Lewis, nicknamed "Spiderman" by his USU colleagues, turned to goats because leaving it to the spiders takes too long. An 11′ x 4′ spider silk tapestry made in Madagascar and displayed at the New York Museum of Natural History in 2009 was created after 80 people took four years to harvest enough silk from an estimated one million spiders.

Testing silk proteins at the University of Utah.

Lewis said it’s also obvious farming spiders is impossible because of the well-known tendency to eat their companions. "Scientists have known since the late 1800s that farming spiders isn’t possible—spiders tend to eat other spiders within the vicinity," he said. "They are cannibalistic and territorial. Spiders are not like silkworms, which you can throw in a box with mulberry leaves. There was no way to collect spider silk in a commercial way."

There’s also another reason. "To raise spiders and harvest the web isn’t feasible because the different types of silk in the web will be different than the one type you want," Lewis said.

There are six types of silk a spider can produce for a web. The strongest is used for the outer circles of an orb web. The spiders also use it to rappel down to the ground.

Lewis’ team thus far has managed to spin a fiber similar to the spider’s suspension line. "We’ve been able to somewhat duplicate that," Lewis said.

Lewis, a molecular biologist, has been working more than two decades with the proteins that allow spiders to spin strong, stretchy silk. It took two years of work to clone the first two spider silk genes.

The genes are transplanted into a goat egg, or embryo, using a process developed by a Canadian company, Nexia Biotechnologies Ltd. of Montreal, that went out of business in 2009.

"They put our spider silk technology in milk," Lewis said. "The goats produce the protein when they are lactating. We purify the proteins from the milk, dry it down, reconstitute it up and get the material we can spin into fibers." Goats were chosen over cows because they are friendly, of manageable size and go from birth to lactating faster than cattle. "It takes goats six months to mature," Lewis said. "In five more months they have babies and you’re getting milk."

Lewis also added the genes to E. coli bacteria, which grows rapidly, reproducing the silk protein.

This system is good because modifications can be put into place quickly, but goats allow a much larger quantity of the protein to be collected.

He has tried transgenic silk worms, but so far they have produced only a partial silk that is not as strong as the natural spider silk.

All this left the goats as his best current spider silk factories.

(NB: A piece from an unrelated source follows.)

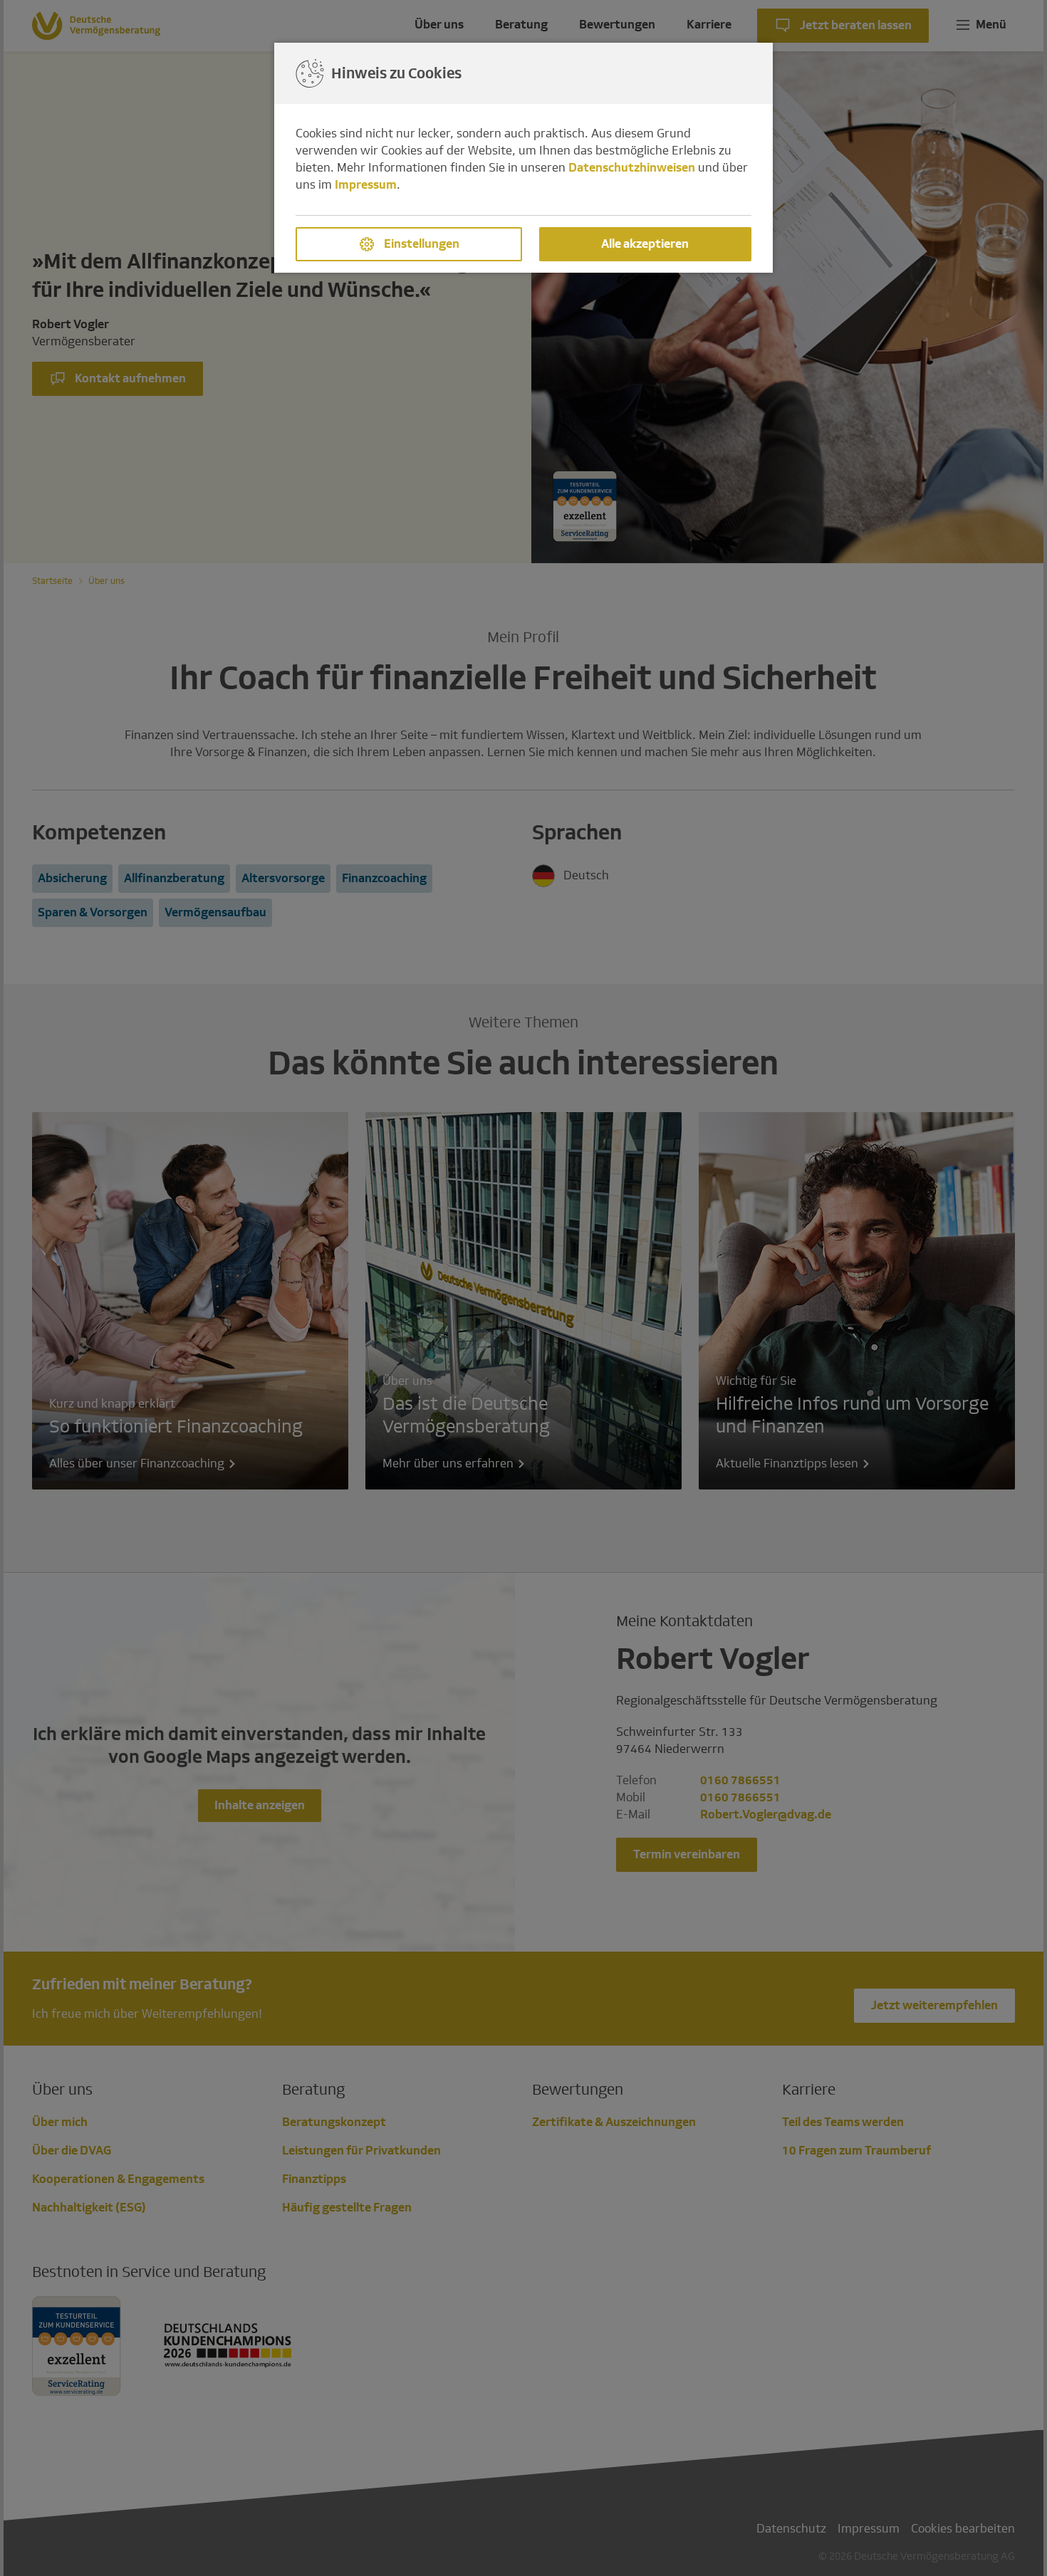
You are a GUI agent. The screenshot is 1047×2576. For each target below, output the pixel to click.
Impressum (366, 185)
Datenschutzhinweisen (631, 167)
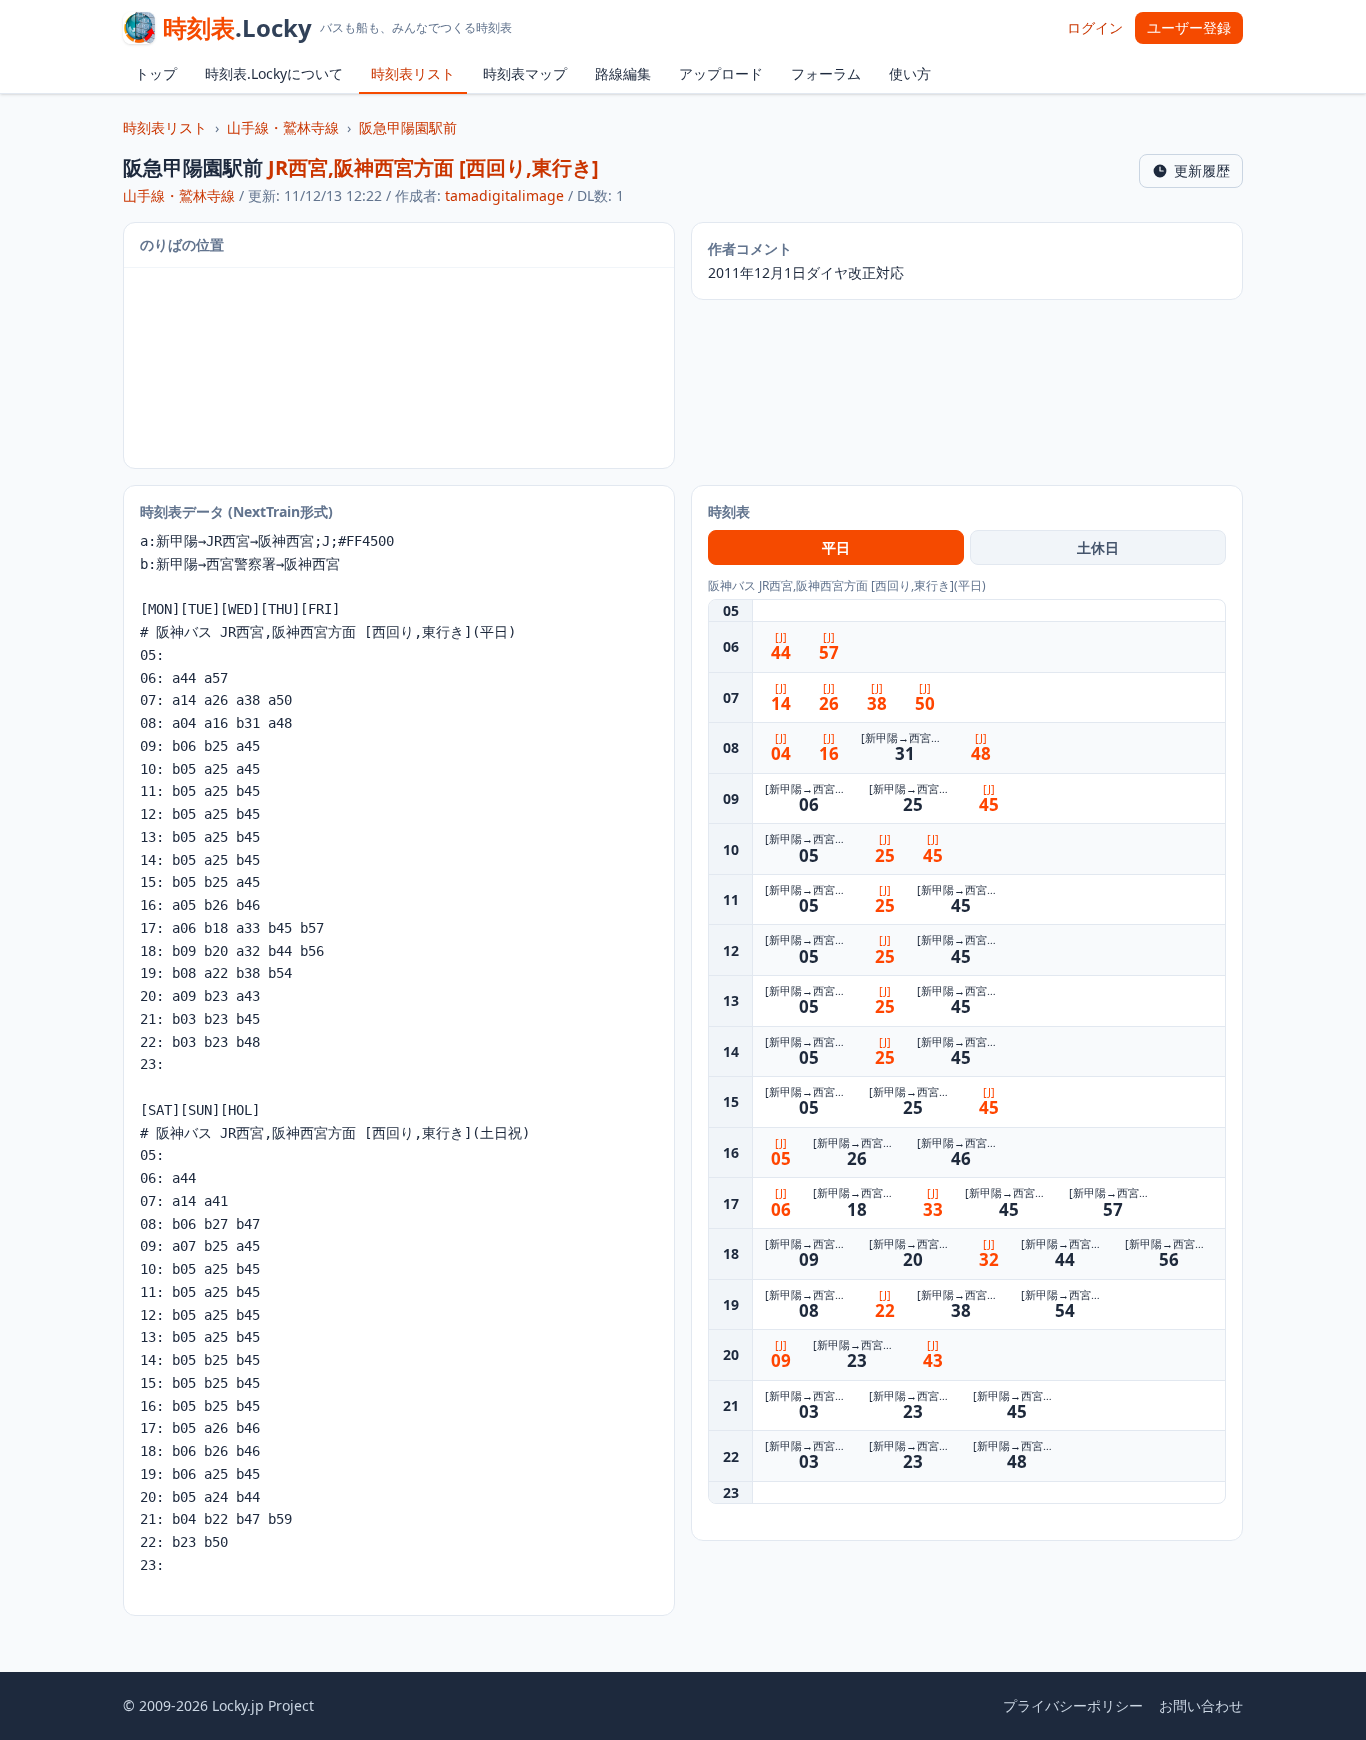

Lewis says he believes a day’s worth of milk from one goat could provide the silk protein needed for fiber for one single tendon or ligament replacement surgery.

Once in commercial production for medical applications, Lewis said he would expect he would not need more than 100 does, "if we can get production of both milk and spider silk proteins in the milk maximized. At this point neither is."

He sees no problem in the equipment evolving from the syringe used now to make the silk to meet the "industrialized" commercial demand.